PROBLEM:
How would the passage on India's trade and investment agreements go on after its last point? Continue it from there.
─── DOCUMENT SEGMENT ───
Why are they significant for India?
- Diversification of Supply Chains: Post-COVID-19 and amid US-China tensions, FTAs help India integrate into resilient supply chains (“China Plus One” strategy) and become a global manufacturing hub.
- Market Access for Services: New-age FTAs focus on India’s strengths in services, facilitating the movement of professionals (Mode 4 services) and cross-border data flows, crucial for its IT/ITES industry.
- Attracting Investment: Modern BITs and investment chapters within FTAs provide certainty and protection, attracting Foreign Direct Investment (FDI) into key sectors like manufacturing and infrastructure.
- Strategic Geopolitics: Agreements with partners like the UAE, Australia, and Israel are not just about trade; they solidify strategic partnerships and counterbalance Chinese influence in key regions.
- Boosting Exports: Preferential access to large markets like the EU and UK can provide a massive boost to Indian exporters in textiles, pharmaceuticals, and agricultural products.
What concerns should be taken care of?
- Asymmetric Benefits: Many past FTAs led to a significant increase in imports into India without a proportional rise in exports, worsening the trade deficit with partner countries. Future agreements must ensure a better balance.
- Sensitive Sectors: The influx of cheaper imports can hurt domestic industries (e.g., dairy, agriculture). Strong safeguards, longer tariff phase-out periods, and exclusion lists for sensitive sectors are essential.
- Investor-State Dispute Settlement (ISDS): Older BITs led to India facing several high-stakes arbitration cases. The new model BIT, which the Israel agreement follows, aims to balance investor protection with the state’s right to regulate.
- Non-Tariff Barriers (NTBs): Simply removing tariffs is ineffective if NTBs (complex standards, sanitary norms) persist. FTAs must include strong chapters to address and dismantle these barriers.
- Thorough Economic Impact Studies: Rushing into agreements without a comprehensive sectoral analysis can be detrimental. Rigorous, ex-ante studies are crucial.
─── DATA FOR REVIEW ───
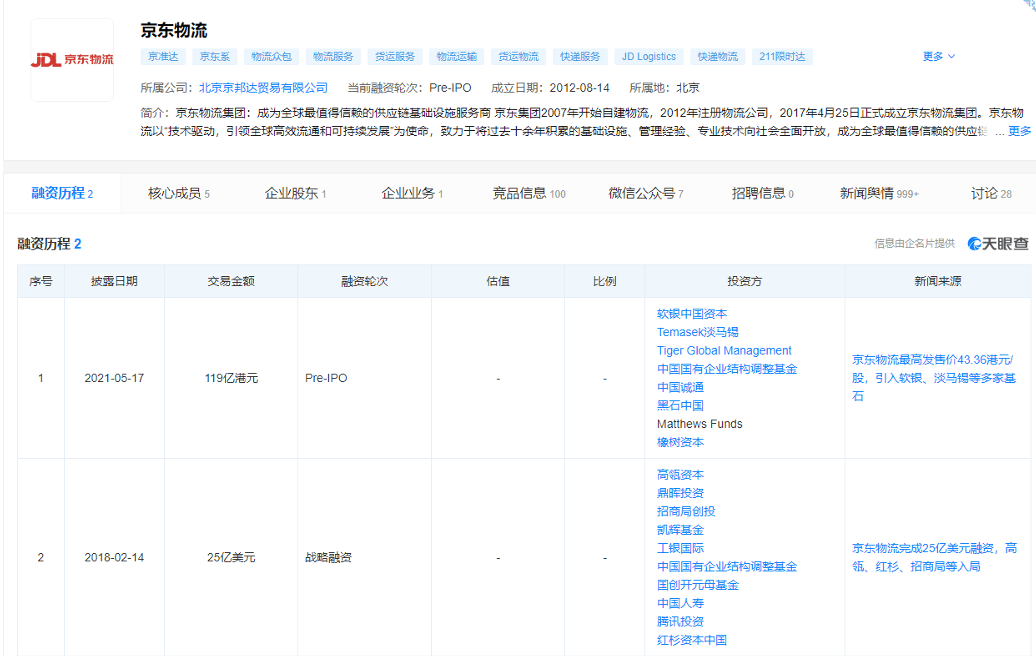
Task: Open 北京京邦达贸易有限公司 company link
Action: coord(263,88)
───
─── DATA FOR REVIEW ───
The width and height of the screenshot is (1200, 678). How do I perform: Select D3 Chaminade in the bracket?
───
RESPONSE BELOW:
What more can be done?
India can look towards Regional Trade Agreements instead of following only bilateral route.
- Re-evaluating RCEP: India walked out of the Regional Comprehensive Economic Partnership (RCEP) in 2019 due to concerns over Chinese dumping and protecting its domestic market. However, it should continuously reassess this position. Engaging with RCEP members through smaller plurilateral agreements or re-joining on terms that include strong safeguards against unfair trade practices and rules of origin is a long-term strategic option.
- Focus on IPEF: Actively shaping the rules in the U.S.-led Indo-Pacific Economic Framework (IPEF), especially in pillars like supply chains, clean energy, and anti-corruption, allows India to integrate into future-oriented trade architectures without traditional market access commitments.
- Strengthening BIMSTEC & IORA: Revitalising engagement with regional groupings like the Bay of Bengal Initiative for Multi-Sectoral Technical and Economic Cooperation (BIMSTEC) and the Indian Ocean Rim Association (IORA) can enhance economic and strategic cohesion in India’s immediate neighbourhood.
- South Asian Integration: Despite challenges, reinvigorating SAFTA (South Asian Free Trade Area) remains vital for regional stability and economic growth.